Light chain (AL) amyloidosis is a progressive, degenerative disease characterized by the misfolding and amyloid deposition of immunoglobulin light chain (LC). The amyloid deposits lead to organ failure and death. Our laboratory is specifically interested in cardiac involvement of AL amyloidosis. We have previously shown that the fibrillar aggregates of LC proteins can be cytotoxic and arrest the growth of human RFP-AC16 cardiomyocytes in vitro. We showed that adipose-derived mesenchymal stromal cells (AMSC) can rescue the cardiomyocytes from the fibril-induced growth arrest through contact-dependent mechanisms. In this study, we examined the transcriptome changes of human cardiomyocytes and AMSC in the presence of AL amyloid fibrils. The presence of fibrils causes a 'priming' immune response in AMSC associated with interferon associated genes. Exposure to AL fibrils induced changes in the pathways associated with immune response and extracellular matrix components in cardiomyocytes. We also observed upregulation of innate immune-associated transcripts (chemokines, cytokines, and complement), suggesting that amyloid fibrils initiate an innate immune response on these cells, possibly due to phenotypic transformation. This study corroborates and expands our previous studies and identifies potential new immunologic mechanisms of action for fibril toxicity on human cardiomyocytes and AMSC rescue effect on cardiomyocytes.

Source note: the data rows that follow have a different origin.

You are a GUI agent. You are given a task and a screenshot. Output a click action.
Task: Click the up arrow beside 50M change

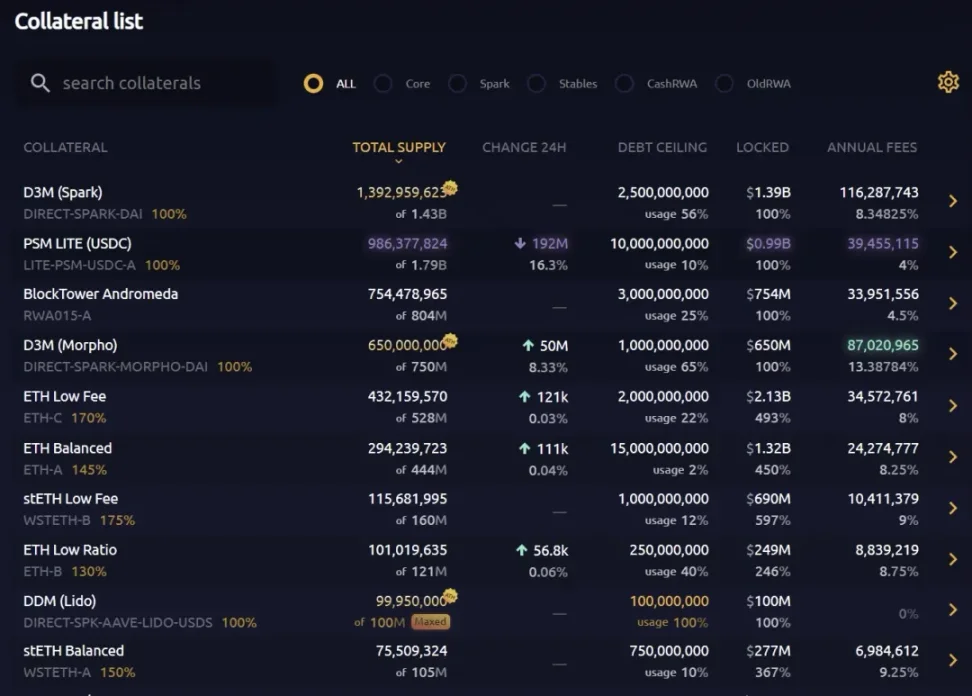pyautogui.click(x=528, y=346)
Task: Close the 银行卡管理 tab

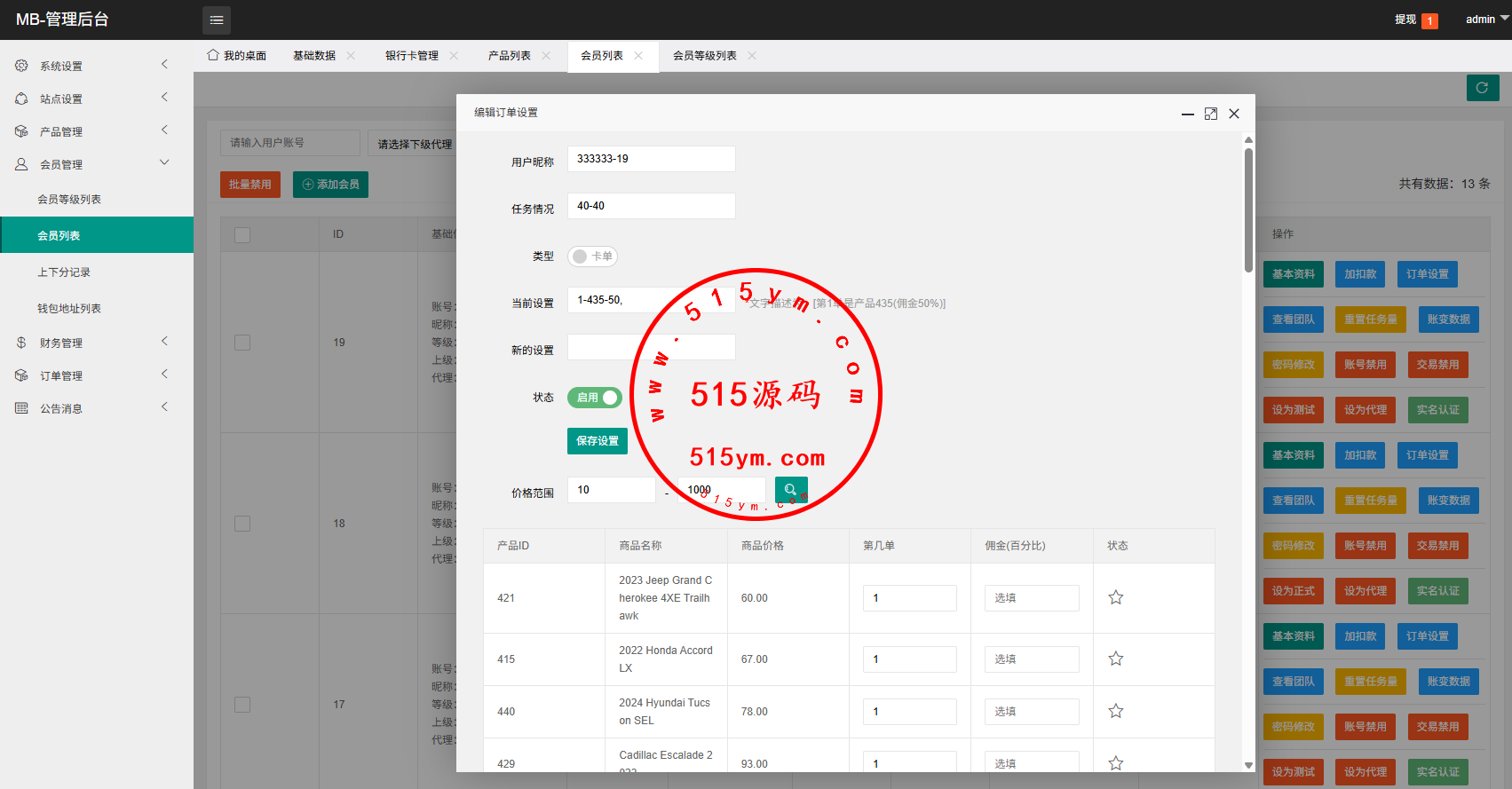Action: pyautogui.click(x=454, y=56)
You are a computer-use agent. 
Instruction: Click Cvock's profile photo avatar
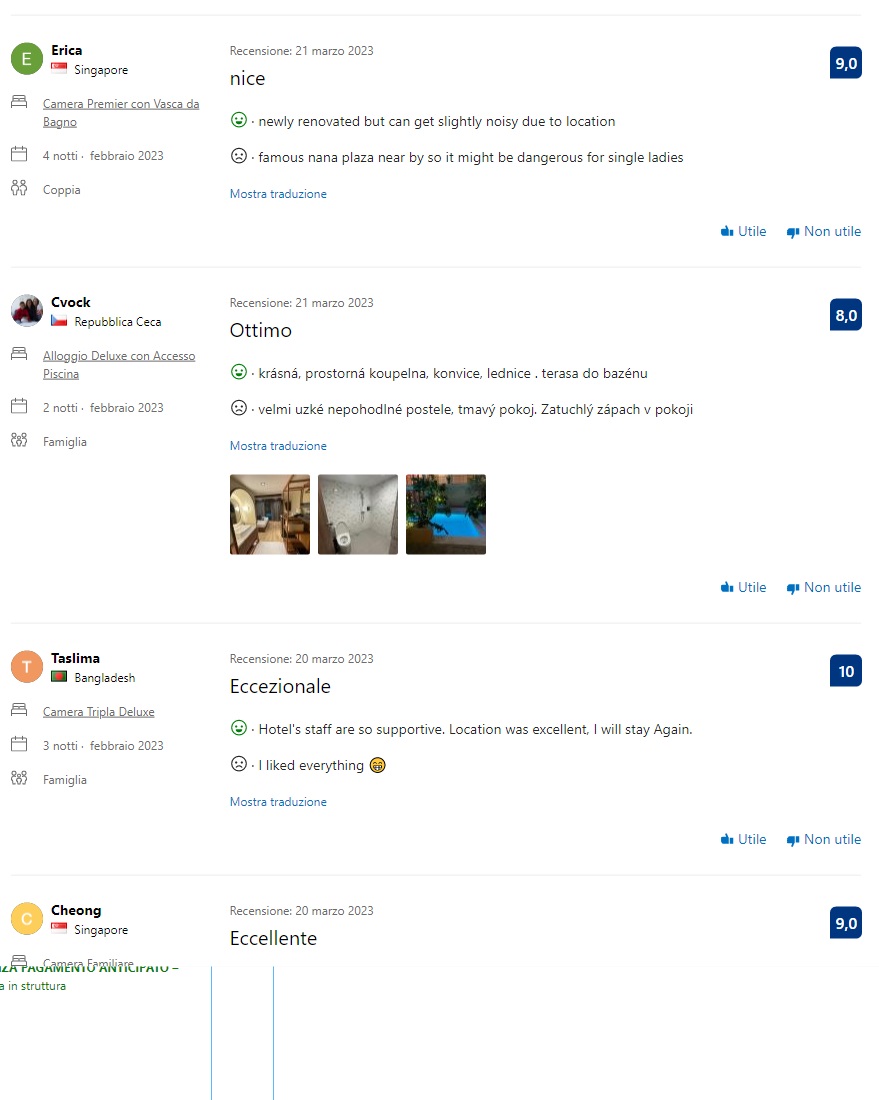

Immunoglobulin light chain amyloid aggregation.

Light chain (AL) amyloidosis is a devastating, complex, and incurable protein misfolding disease. It is characterized by an abnormal proliferation of plasma cells (fully differentiated B cells) producing an excess of monoclonal immunoglobulin light chains that are secreted into circulation, where the light chains misfold, aggregate as amyloid fibrils in target organs, and cause organ dysfunction, organ failure, and death. In this article, we will review the factors that contribute to AL amyloidosis complexity, the findings by our laboratory from the last 16 years and the work from other laboratories on understanding the structural, kinetics, and thermodynamic contributions that drive immunoglobulin light chain-associated amyloidosis. We will discuss the role of cofactors and the mechanism of cellular damage. Last, we will review our recent findings on the high resolution structure of AL amyloid fibrils. AL amyloidosis is the best example of protein sequence diversity in misfolding diseases, as each patient has a unique combination of germline donor sequences and multiple amino acid mutations in the protein that forms the amyloid fibril.